Records provided.
◇ ◇ ◇
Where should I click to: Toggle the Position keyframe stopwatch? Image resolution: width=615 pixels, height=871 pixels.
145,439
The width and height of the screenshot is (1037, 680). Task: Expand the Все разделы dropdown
◇ ◇ ◇
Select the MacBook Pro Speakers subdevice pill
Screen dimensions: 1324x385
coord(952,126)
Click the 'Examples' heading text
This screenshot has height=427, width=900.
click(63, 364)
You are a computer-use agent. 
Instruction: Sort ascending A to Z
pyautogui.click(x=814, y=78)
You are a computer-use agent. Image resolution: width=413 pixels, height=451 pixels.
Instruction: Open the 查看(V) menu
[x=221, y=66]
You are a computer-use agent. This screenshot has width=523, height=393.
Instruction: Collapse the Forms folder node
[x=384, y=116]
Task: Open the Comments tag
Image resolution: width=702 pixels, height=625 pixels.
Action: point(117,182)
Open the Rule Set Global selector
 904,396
◇ ◇ ◇
Problem to work on. Starting at the line with "Where should I" and ending at the line with "The width and", print each line of the listing above exactly, with no other lines.

Exercise solution.
Where should I click to: Toggle the Position keyframe stopwatch? Image resolution: width=615 pixels, height=871 pixels.
145,439
The width and height of the screenshot is (1037, 680). Task: Expand the Все разделы dropdown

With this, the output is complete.